Reseña Histórica

El 2001, tan pronto como había colgado los chimpunes, Francesco Manassero asumió el emprendimiento de formar en el Perú una Agremiación de Futbolistas (antes hubo dos), tarea nada fácil porque allá por los cincuenta, con José Soriano a la cabeza y en los setenta, con Eleazar Soria y Cachito Ramírez como líderes, esa iniciativa no pudo prosperar por diversos motivos.

Consciente que la iniciativa debía reunir a los principales jugadores del medio, Manassero convocó a la gran mayoria de los que jugaban en el exterior: Juan Reynoso, Nolberto Solano, Juan Jayo, Chemo del Solar, Roberto Silva, Claudio Pizarro, quienes no dudaron en apoyar esta iniciativa. Luego vino la labor de comunicar la iniciativa a los demás jugadores.

El 21 de febrero, mediante carta, el Ministerio de trabajo reconoció a la entonces asociación de futbolistas como ente gremial y el 22 de enero del 2002, la Federación, presidida en ese momento por Nicolás Delfino, le dio reconocimiento oficial a la Agremiación, que posteriormente debió convertirse en Sindicato Asociación de Futbolistas Agremiados del Perú (SAFAP), con la finalidad de poder negociar los pactos colectivos.

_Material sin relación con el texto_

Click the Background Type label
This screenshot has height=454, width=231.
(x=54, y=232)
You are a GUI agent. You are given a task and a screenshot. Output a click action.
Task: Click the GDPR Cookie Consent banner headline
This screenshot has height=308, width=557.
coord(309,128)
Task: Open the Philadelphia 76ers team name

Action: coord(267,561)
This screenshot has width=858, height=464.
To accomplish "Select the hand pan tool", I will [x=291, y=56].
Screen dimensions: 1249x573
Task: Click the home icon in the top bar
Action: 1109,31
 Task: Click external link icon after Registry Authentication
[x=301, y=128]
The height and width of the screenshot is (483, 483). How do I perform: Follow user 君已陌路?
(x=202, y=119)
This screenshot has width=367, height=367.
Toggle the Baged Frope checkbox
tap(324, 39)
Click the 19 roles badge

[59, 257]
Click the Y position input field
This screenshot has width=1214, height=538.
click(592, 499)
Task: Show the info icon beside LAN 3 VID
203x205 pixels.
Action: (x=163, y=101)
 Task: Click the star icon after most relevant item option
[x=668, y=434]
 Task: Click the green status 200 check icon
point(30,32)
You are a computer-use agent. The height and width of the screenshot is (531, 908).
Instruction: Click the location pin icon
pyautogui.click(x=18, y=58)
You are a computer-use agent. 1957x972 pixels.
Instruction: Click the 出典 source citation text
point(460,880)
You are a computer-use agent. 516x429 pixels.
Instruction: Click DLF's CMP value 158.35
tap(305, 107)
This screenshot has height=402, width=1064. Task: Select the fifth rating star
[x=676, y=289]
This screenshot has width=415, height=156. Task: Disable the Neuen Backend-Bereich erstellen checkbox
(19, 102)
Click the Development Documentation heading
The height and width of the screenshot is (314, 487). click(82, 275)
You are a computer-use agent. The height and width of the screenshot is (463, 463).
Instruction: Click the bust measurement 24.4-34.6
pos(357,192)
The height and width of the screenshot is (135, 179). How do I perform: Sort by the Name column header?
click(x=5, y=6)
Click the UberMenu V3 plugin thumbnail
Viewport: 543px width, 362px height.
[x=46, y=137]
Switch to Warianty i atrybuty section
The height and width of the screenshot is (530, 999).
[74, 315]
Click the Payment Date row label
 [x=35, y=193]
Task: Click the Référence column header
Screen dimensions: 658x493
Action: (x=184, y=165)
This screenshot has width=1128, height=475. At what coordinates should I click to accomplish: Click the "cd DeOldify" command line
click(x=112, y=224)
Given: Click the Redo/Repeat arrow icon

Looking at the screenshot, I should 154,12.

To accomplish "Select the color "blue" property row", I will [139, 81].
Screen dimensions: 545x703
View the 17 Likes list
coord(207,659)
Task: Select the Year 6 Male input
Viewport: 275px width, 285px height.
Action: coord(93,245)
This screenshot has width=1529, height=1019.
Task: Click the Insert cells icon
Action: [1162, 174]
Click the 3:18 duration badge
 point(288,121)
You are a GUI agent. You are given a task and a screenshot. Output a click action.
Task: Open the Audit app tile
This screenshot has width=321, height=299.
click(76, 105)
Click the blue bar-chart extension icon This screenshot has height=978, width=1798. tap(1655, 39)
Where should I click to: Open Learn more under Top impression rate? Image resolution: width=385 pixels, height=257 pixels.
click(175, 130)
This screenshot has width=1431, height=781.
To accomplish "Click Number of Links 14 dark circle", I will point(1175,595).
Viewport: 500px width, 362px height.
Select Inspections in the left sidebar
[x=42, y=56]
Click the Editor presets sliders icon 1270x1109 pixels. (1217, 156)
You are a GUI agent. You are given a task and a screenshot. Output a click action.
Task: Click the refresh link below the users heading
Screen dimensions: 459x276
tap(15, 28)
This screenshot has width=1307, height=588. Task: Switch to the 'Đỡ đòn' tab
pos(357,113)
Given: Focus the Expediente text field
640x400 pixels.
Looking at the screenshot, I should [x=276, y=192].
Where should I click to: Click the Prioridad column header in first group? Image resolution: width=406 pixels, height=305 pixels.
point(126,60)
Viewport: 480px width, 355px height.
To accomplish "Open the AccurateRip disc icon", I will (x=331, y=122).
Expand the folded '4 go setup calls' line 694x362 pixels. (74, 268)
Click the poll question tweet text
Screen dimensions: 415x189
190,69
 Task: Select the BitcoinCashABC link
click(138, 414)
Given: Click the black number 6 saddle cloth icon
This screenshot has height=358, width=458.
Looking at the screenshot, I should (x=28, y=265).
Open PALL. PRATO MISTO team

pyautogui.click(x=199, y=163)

Durante el poco tiempo que tiene de fundada, la Agremiación obtuvo logros que no lo tienen otros países de Sudamérica, como es la Cámara de Conciliación y Resolución de Disputas, la aprobación del Estatuto del Futbolista Profesional. Para obtener esto fue necesaria la paralización de noviembre del 2003, donde los jugadores dieron una muestra total de solidaridad y con el firme propósito de reinvindicar sus derechos, paralizaron el torneo que ese año, terminó, cuando la Federación lo dio por concluido a través de una resolución.

Durante la huelga, la Agremiación realizó un Cuadrangular de Futsal en el coliseo Eduardo Dibós de San Borja, con el propósito de recuadar fondos para que los jugadores más necesitados perciban algun ingresos en las fiestas de fin de año. Otra muestra más de la solidaridad que existe en el fútbol

La lucha continúa y en estos momentos, aunque pareciese mentira, se hace más duro, cuando desde la dirigencia de la Asociación se pretenden desconocer los acuerdos que permitieron levantar la paralización del 2003... por eso, hoy más que nunca debemos estar unidos.